Os líderes em Panjshir parecem saber que qualquer luta provavelmente será vista pelos Estados Unidos como uma distração que pode colocar em risco um esforço de evacuação que já se revelou desastrosamente caótico. Muitos estão furiosos com o que consideram uma traição, e não hesitam em dizê-lo.
“Uma superpotência assinou um acordo com um grupo terrorista. O que você vê em Cabul é uma enorme humilhação para a civilização ocidental ”, escreveu Saleh em uma mensagem de texto no início desta semana.
No sábado, ele foi ainda mais contundente: “A OTAN e os EUA falharam”, escreveu Saleh.
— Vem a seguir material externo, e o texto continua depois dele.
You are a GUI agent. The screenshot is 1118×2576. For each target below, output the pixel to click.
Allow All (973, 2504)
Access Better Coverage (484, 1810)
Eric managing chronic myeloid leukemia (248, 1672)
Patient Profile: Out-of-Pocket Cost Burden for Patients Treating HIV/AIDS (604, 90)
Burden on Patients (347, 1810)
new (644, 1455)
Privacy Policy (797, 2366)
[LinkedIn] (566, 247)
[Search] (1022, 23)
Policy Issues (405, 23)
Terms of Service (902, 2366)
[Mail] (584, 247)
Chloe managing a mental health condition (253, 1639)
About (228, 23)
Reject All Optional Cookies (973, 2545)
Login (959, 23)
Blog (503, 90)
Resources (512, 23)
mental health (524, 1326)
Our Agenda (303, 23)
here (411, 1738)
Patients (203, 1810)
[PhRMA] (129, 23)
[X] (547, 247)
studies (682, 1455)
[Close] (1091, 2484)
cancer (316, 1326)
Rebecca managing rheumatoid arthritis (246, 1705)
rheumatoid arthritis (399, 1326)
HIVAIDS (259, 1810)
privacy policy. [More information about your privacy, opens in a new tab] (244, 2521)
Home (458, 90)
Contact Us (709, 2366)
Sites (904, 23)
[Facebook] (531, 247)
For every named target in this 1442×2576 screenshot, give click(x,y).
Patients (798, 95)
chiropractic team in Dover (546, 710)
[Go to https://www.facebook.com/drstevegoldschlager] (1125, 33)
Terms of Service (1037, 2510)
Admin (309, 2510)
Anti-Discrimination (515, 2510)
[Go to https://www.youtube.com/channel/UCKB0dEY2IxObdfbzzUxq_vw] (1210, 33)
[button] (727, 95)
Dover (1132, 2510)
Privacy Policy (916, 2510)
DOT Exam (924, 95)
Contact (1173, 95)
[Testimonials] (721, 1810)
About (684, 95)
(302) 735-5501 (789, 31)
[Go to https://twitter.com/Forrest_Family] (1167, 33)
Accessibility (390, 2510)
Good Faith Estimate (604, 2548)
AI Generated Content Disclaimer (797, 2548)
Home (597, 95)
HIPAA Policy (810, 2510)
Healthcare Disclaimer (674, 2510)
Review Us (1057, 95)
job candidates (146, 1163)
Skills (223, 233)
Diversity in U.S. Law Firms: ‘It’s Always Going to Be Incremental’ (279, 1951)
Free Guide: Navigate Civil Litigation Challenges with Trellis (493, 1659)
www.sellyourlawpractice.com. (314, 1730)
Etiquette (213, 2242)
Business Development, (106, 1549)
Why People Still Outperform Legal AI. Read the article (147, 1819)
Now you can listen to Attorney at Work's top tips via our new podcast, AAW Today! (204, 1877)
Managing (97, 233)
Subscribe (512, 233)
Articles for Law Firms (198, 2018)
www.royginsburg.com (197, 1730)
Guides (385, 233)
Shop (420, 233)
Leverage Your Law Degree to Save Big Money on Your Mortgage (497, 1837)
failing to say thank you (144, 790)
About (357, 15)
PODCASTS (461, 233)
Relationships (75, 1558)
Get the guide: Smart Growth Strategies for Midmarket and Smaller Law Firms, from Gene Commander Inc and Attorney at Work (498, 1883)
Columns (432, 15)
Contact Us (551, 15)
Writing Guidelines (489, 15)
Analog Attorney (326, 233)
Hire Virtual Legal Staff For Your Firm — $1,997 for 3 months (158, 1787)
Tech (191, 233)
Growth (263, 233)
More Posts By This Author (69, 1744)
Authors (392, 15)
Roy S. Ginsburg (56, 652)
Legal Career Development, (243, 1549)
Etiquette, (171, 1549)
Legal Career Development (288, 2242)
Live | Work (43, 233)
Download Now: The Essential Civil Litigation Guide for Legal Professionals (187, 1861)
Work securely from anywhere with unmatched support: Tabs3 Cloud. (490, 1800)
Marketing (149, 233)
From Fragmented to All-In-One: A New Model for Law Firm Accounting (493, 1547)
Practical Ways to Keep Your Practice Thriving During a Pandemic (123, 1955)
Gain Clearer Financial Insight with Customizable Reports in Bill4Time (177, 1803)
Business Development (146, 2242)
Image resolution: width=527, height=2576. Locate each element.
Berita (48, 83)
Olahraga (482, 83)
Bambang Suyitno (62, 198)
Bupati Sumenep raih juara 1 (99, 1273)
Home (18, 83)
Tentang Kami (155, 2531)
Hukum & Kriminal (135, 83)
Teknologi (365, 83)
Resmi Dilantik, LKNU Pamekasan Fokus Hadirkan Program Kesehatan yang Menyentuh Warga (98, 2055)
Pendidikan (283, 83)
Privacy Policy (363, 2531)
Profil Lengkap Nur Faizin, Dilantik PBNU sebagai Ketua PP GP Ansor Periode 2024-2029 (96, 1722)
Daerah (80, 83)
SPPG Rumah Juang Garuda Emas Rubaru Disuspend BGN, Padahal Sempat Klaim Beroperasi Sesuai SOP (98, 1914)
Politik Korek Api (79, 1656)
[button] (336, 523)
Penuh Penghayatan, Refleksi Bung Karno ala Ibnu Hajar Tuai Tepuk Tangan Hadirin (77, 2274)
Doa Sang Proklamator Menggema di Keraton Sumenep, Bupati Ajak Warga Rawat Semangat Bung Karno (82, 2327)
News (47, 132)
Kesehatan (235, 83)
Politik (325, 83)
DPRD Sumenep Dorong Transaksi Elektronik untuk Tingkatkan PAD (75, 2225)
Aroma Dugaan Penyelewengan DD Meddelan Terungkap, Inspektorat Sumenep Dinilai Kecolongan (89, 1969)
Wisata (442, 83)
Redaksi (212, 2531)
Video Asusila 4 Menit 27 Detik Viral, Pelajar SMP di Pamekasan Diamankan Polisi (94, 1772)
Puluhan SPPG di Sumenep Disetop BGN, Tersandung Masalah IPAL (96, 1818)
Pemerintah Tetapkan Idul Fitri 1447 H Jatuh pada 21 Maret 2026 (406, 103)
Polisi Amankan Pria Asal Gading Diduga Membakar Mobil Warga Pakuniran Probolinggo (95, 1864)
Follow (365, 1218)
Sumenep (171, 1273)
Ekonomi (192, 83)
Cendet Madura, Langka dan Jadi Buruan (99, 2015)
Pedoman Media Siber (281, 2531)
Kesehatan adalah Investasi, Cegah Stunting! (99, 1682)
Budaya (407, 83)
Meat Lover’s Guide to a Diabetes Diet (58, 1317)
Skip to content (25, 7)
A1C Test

Ainda assim, outro dos líderes do movimento, Ahmad Massoud, filho do falecido líder Panjshiri, procurou angariar apoio americano em um artigo de opinião publicado na quarta-feira no The Washington Post, escrevendo que estava pronto para “seguir os passos de seu pai”, mas precisava de armas e suprimentos para ter sucesso.
Sem eles, ele reconheceu que suas forças não poderiam resistir por muito tempo caso o Taleban decidisse abrir caminho para Panjshir.
O simples fato de o Sr. Massoud ter de fazer seu apelo em público e não em reuniões privadas com militares americanos ou oficiais de inteligência foi uma indicação de quão pouco entusiasmo há por seu movimento em Washington.
Eric Schmitt contribuiu com reportagem.